That's unfair to Peyton Quinn, at the very least.  He's never knocked traditional martial arts, only presented a method of training that incorporates adrenal stress.


----------



## Shotgun Buddha (Aug 7, 2008)

bowser666 said:


> The point i am maknig is that it seems that all RBSD systems today do nothing but knock TMA , and call them useless and archaic. Its all basically branding for them, thats what they want you to think. Thus buy their product etc...... Nowadays there is a big push for RSBD and there are so many of them that are coming out now. In another few years there is going to be so many Mc RSBD's that your head is gonna spin. RSBD would exist with TMA. That is all I am saying. and Like somoene mentioned before it is not what you train it is how you train. One isn't better than the other. It is just IMO that RSBD lack teh system and structure of TMA and those are needed in training. It is part of the journey. RSBD systems make it sound almost like the Matrix. You plug in and within hours you are capable of defending yourself which is a crock.
---------------
[YOUR OBJECTIVE] Continue the forum thread on self-defense training, starting right after its last sentence.

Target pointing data
---------------
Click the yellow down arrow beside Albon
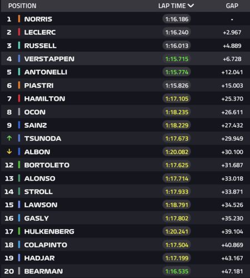This screenshot has height=278, width=250. click(9, 151)
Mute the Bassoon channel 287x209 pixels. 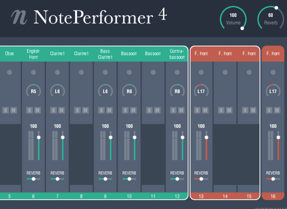tap(133, 110)
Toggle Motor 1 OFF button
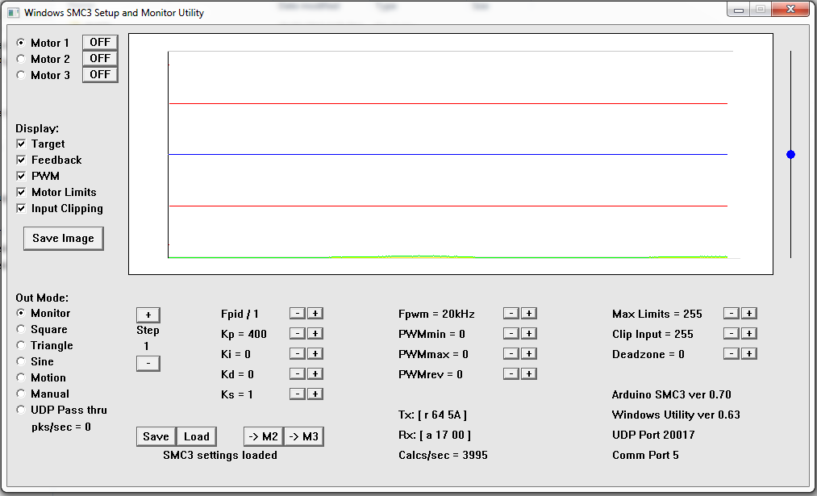817x496 pixels. pyautogui.click(x=100, y=42)
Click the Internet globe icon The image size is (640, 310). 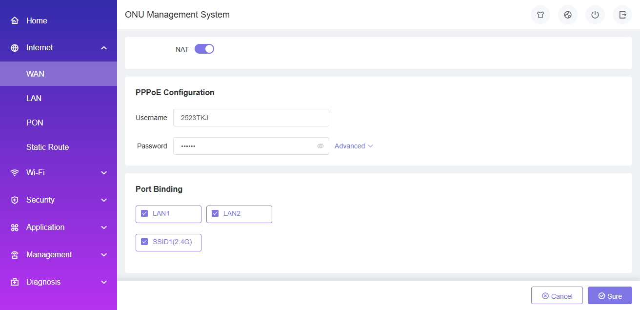pyautogui.click(x=15, y=48)
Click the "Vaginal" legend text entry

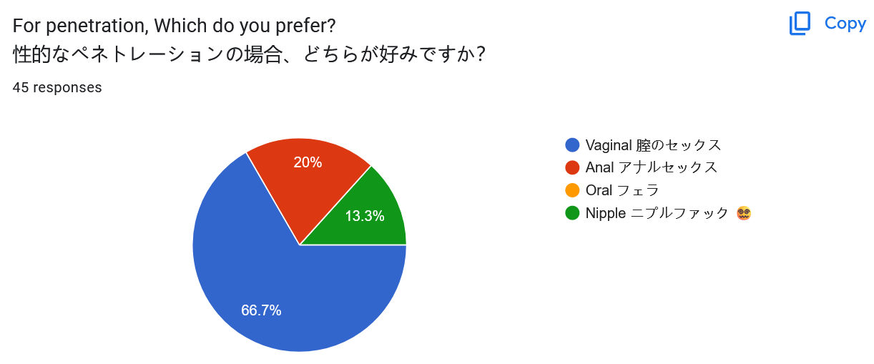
---------------
[FINAL RESULT]
> 
> 
> You needs years of training to make it a instinctive response and that isn't going to happen in any style in 6 months. RBSD , TMA or not. Why do you think TMA's have been aroudn for so long. RBSD are just a flash in the pan. Sorry if I seem vehement but I obviously am a TMA supporter. Those guys in RBSD are not re-inventing the wheel as much as they think they are.


 
Oh I know what you mean about about the marketing, and to be honest all marketing within martial arts makes me a little nauseous. Im just objecting to the point of TMA being proved effective simply by the passage of time. I think martial arts require a little bit more pressure testing than that 
And Im aware of quite a few TMA practioners that hold up perfectly fine under pressure testing. Im only objecting to the point regarding TMA effective based on time. I consider it to be a type of marketing as well


----------



## Jenna (Aug 7, 2008)

MJS said:


> The question is right in the title of this thread!:ultracool
> 
> Do you feel that the Reality Based arts teach in a more effective manner than a TMA?  For reference purposes, the RBSD arts would fall into the category of folks like Tony Blauer, Peyton Quinn, Marc "Animal" MacYoung, and arts such as Krav Maga.  Your TMAs are: TKD, Kenpo, Shotokan, etc.
> 
> We have a great mixture of people here on Martial Talk, so I'm hoping we'll get some good debating!


I think any "new system" practitioner who is in any way snobbish or presents a condescending disposition towards the traditional arts is looking at their own defence in too insular a fashion.  The same I might say goes for the TMA practitioners who believe tried-and-tested = infallible..  I think, as in most things, balance is key.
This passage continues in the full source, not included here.